Washington DC 16 Juni 2017. Sajian menarik angklung interaktif mengakhiri pertemuan orientasi bagi 45 orang penerima grant Fulbright dalam program Pre Departure Orientation, yang diselenggarakan oleh Kedutaan Besar Republik Indonesia (KBRI) Washington DC bersama Bureau of Educational and Cultural Affairs U.S. Department of State. Selain 45 orang penerima grant, hadir pula 15 staf serta alumni Fulbright. Empat puluh lima penerima grant tersebut terdiri dari 21 orang yang akan bertugas sebagai English Teaching Assistant, 8 skolar yang akan melakukan riset/pengajaran, dan 16 mahasiswa yang akan melakukan riset. Program ini adalah salah satu bentuk dari soft diplomacy dan kerjasama Amerika Indonesia.

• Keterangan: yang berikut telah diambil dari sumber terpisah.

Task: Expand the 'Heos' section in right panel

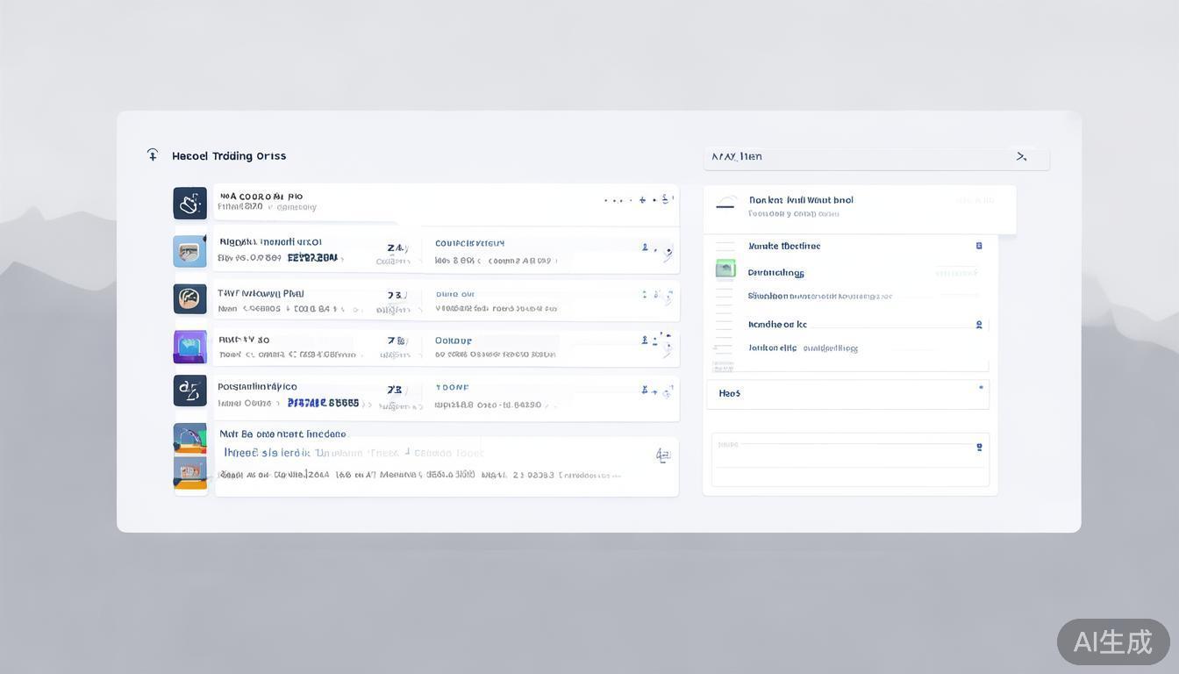Action: click(847, 394)
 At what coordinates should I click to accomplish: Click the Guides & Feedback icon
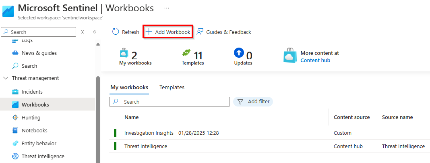click(200, 32)
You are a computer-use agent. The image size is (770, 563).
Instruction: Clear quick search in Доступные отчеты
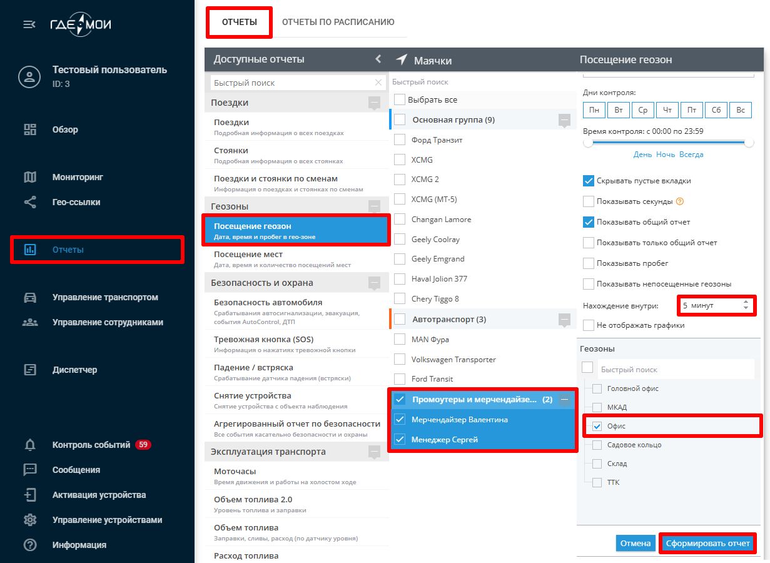[x=378, y=83]
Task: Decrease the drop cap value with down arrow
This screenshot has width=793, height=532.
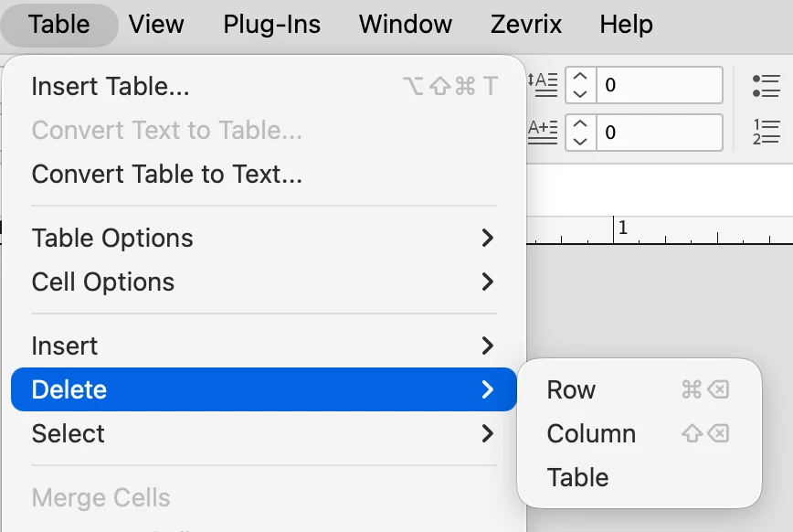Action: point(580,141)
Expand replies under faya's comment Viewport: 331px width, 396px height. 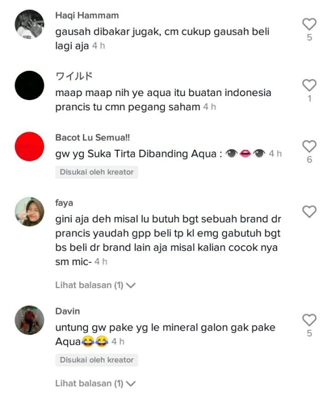pos(95,285)
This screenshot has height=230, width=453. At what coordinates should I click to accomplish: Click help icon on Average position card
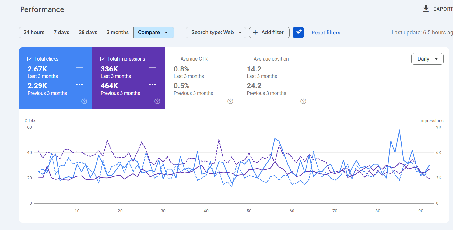point(304,101)
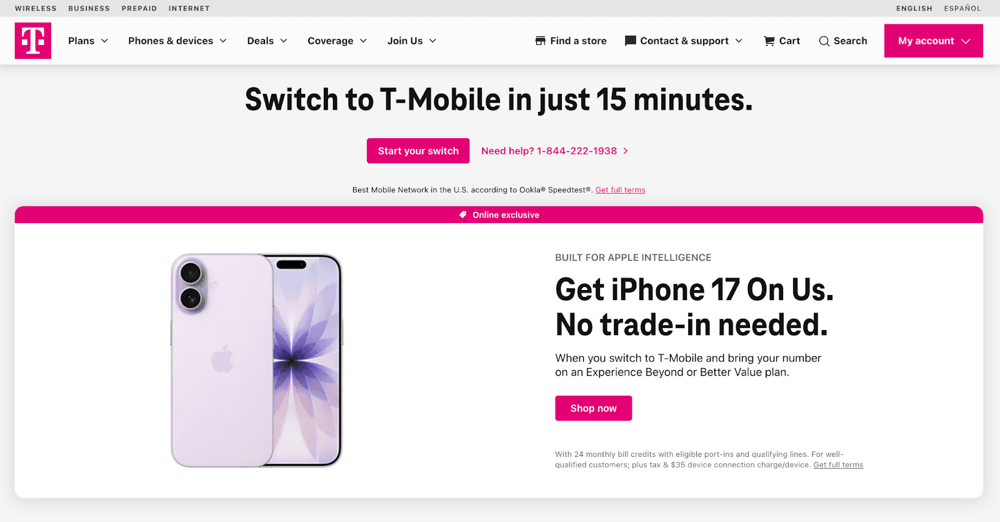Click the tag icon next to Online exclusive
This screenshot has width=1000, height=522.
[x=463, y=214]
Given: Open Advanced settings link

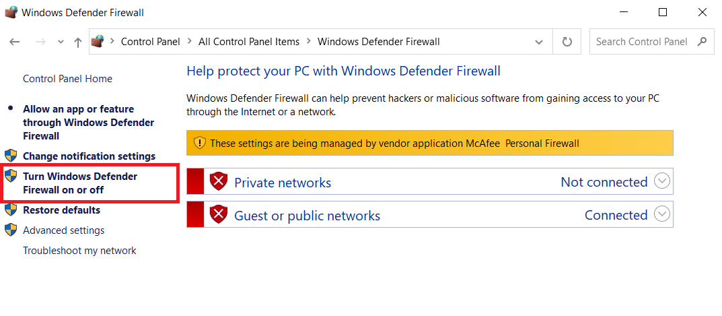Looking at the screenshot, I should [x=63, y=230].
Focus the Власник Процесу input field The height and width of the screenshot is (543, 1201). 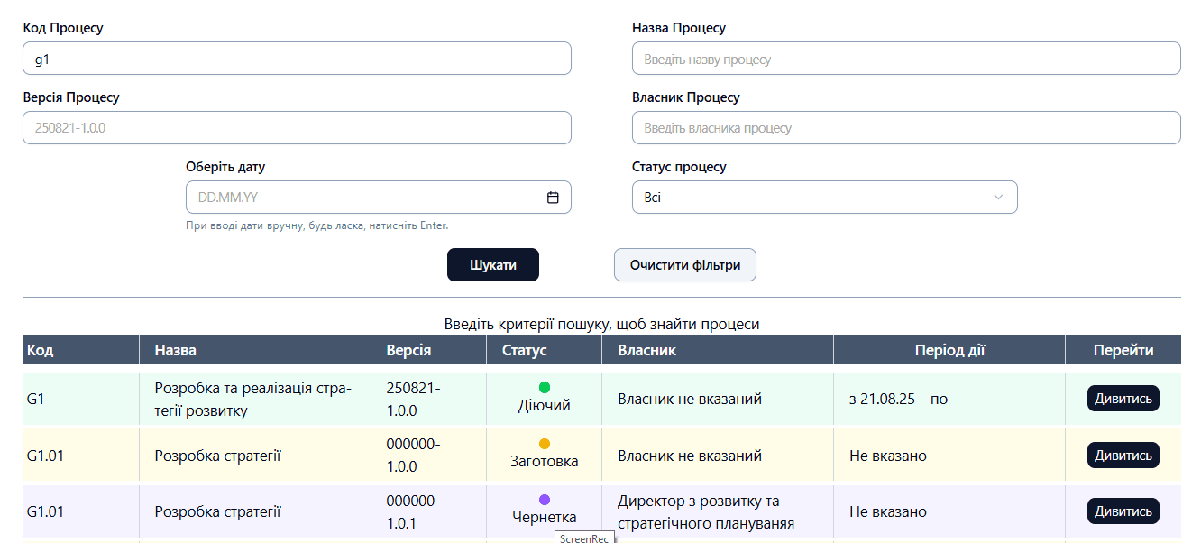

Atdikbud, Ismunandar, pada kesempatan tersebut menyampaikan pesan Dubes RI, yang intinya mengapresiasi program Fulbright dan para grantee yang telah menjadi jembatan penghubung Indonesia dan AS. Diharapkan pula para grantee dapat menyelami kehidupan dan kebudayaan Indonesia serta membantu promosi Indonesia di AS. Makan malam khas Indonesia dan permainan angklung interaktif menutup acara tersebut.

Krisna Suryanata, dosen keturunan Indonesia di Univeristas Hawaii, menyampaikan ingin segera tiba dan melanjutkan riset-riset tentang geografi di Indonesia. Sementara Kate Morrow yang akan bertugas sebagai guru Bahasa Inggris di Manado mengapresiasi pengenalan Indonesia melalui angklung dan menyatakan menikmati masakan Indonesia yang disajikan. (Atd)

*Gambar: Peserta Pre Departure Orientation penerima grant Fulbright, memainkan Angklung interaktif dan memainkan lagu antara lain ; Lullaby, I Have a Dream, dan Cucak Rowo.